● DIRECTIONS FOR THIS TASK
Return each line of the data below that contains the word "toilet", copied unchanged.

● GIVEN ENTRIES
******************************
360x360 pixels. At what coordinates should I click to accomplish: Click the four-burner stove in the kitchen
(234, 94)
******************************
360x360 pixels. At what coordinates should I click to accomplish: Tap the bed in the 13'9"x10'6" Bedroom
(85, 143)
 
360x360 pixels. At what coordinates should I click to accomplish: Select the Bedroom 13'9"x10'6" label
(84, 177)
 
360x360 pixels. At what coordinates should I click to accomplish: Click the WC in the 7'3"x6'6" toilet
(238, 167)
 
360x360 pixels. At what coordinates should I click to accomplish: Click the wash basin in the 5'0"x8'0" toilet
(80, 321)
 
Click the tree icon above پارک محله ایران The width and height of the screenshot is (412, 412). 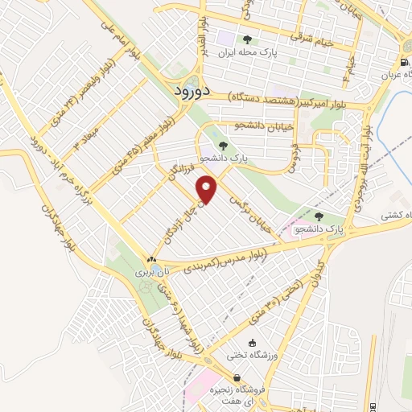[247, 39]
******************************
● RESPONSE TO THE TASK
360x360 pixels. At what coordinates should I click to accomplish: Click the WC in the 7'3"x6'6" toilet
360x360 pixels. At what coordinates should I click to accomplish: Click the wash basin in the 5'0"x8'0" toilet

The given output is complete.